Having those little buckets really helped me make my first budget and stick to it, which is how I was able to successfully pay off the $10,000 of credit card debt in about 16 months, I think. Have you changed your approach since then or do you continue to follow their recommendations?

It's a little bit more lax now, especially since I just started working for myself. My budget is kind of all over the place because when you have freelance clients, money doesn't always come in on the first and 15th of the month like you'd like it to. For the most part, I think I live well within my means, especially being a homeowner and renting out the rooms.

That really helps create extra income. But it is a little bit more lax. I kind of just separate money for my expenses and then money that I want to put away and then everything else I kind of just spend as I choose. I used to really ration it out like I can only spend $100 on eating out and now it's just sort of what comes up because every week is different, especially working for yourself.

One week you may have a lot of meetings and the next week you don't. So I kind of just spend as I can with what I have. You've been very focused on your blog and talking about your adventures in the real estate market. Share with me some of the background as far as your goal when you got into the real estate market, some of the things that have been fantastic and worked well and some of the surprising disadvantages that you found.

That's a loaded bag of questions. I was a finance blogger in 2013 reading all the financial content. I was like, "I think it would be a great money move for me to buy a home." And shortly before I left New York City, I got the last of my Christmas bonus from this hedge fund I worked for.

And so I had a windfall and I wanted it to mean something. I wanted it to be money that I could make it grow in some way and I really thought a house was the way to do that. So I bought a home. The story goes I was shopping with my then fiance.

Tasks to complete:
[a] Reproduce the rows verbatim, starting at the line containing "Find the location of a particular element. Image" and ending with the last row.
[b] Pick up the interview about budgeting and buying a home right after its final sentence and keep it going.

[Interface element rows]
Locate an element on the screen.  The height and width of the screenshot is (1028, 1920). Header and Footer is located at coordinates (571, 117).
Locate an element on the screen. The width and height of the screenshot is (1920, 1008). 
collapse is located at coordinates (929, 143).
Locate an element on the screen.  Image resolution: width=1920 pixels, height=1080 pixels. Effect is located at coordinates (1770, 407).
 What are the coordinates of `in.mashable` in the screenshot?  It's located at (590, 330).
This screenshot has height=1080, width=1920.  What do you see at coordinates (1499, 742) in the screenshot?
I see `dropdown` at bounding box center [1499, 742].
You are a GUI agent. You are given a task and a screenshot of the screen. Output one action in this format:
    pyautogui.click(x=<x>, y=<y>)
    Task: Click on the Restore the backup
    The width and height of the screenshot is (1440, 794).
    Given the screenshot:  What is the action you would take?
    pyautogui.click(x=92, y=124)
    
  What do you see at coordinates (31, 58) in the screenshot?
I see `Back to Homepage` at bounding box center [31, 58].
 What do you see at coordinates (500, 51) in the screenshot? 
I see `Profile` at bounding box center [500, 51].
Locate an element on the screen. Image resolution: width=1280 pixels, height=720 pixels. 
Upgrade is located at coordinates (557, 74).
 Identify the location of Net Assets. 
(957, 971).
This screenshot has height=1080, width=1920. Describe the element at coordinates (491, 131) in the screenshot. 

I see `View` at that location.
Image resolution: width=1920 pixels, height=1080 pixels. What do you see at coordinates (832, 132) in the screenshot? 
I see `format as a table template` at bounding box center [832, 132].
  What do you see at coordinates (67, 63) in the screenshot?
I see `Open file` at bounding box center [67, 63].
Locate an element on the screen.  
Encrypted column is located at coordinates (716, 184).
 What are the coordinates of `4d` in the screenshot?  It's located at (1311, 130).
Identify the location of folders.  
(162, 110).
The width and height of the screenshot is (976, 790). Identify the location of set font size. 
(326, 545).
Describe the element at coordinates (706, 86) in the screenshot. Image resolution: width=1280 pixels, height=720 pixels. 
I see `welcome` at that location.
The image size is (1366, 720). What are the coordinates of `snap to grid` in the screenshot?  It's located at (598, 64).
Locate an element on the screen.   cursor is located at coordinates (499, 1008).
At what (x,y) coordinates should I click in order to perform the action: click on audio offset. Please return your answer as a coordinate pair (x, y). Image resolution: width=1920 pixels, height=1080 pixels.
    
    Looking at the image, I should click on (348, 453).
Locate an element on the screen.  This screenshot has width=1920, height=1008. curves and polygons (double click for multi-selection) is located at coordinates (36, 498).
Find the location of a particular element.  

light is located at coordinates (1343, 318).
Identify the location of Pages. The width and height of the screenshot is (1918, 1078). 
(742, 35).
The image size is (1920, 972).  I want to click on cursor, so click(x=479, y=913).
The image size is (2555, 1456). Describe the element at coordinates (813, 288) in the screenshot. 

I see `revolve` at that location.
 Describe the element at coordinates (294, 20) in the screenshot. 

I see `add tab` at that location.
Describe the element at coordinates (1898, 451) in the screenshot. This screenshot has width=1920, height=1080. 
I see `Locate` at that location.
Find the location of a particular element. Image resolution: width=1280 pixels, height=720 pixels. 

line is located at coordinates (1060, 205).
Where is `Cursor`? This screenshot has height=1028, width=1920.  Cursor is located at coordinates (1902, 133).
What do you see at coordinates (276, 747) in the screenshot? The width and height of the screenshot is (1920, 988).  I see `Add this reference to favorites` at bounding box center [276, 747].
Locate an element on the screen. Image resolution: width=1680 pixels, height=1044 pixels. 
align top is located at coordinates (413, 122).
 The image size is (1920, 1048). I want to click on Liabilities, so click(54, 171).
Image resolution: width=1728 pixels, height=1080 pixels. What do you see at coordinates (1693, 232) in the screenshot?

Outputs in order:
[a]
Find the location of a particular element. Image resolution: width=1280 pixels, height=720 pixels. 

line is located at coordinates (1060, 205).
Where is `Cursor`? This screenshot has height=1028, width=1920.  Cursor is located at coordinates (1902, 133).
What do you see at coordinates (276, 747) in the screenshot? The width and height of the screenshot is (1920, 988).  I see `Add this reference to favorites` at bounding box center [276, 747].
Locate an element on the screen. Image resolution: width=1680 pixels, height=1044 pixels. 
align top is located at coordinates (413, 122).
 The image size is (1920, 1048). I want to click on Liabilities, so click(54, 171).
Image resolution: width=1728 pixels, height=1080 pixels. What do you see at coordinates (1693, 232) in the screenshot?

[b]
We are no longer together. We didn't get married. So I bought a house that was much larger than what I actually needed because I thought we'd be living here together and having a family and all of that, which was disappointing when that ended. But it actually ended up being a blessing because now I have all these extra rooms to rent and I don't pay anything to live here basically.

My mortgage is completely covered. Tyler Lenz: Are you willing to share the numbers? How many rooms, how many renters, that kind of thing? How much are your mortgage payments? Shana Grayson Sure, sure. So my mortgage payment is $900. That was also in the Red Book article. And I have two roommates.

I have three bedrooms. One is like an attic sort of master suite that I live in, which is nice because I have that separation from them downstairs. And then I have two tenants. One is my brother and the other is a friend. And the third person kind of cycles in and out.

It's been someone different at different points. But my brother's always been here. And they pay me $500 a piece, which is really great, especially now that I work for myself. It's nice to have that extra level of security. So buying the home and being able to recoup some of the money that way by renting out has been great.

But I definitely think were I to do it over again, I would have bought a house that fit who I was at the time and what I needed and not sort of this aspirational dream of where I thought my life was going. And I definitely wouldn't have bought a home that needed it was a complete gut job.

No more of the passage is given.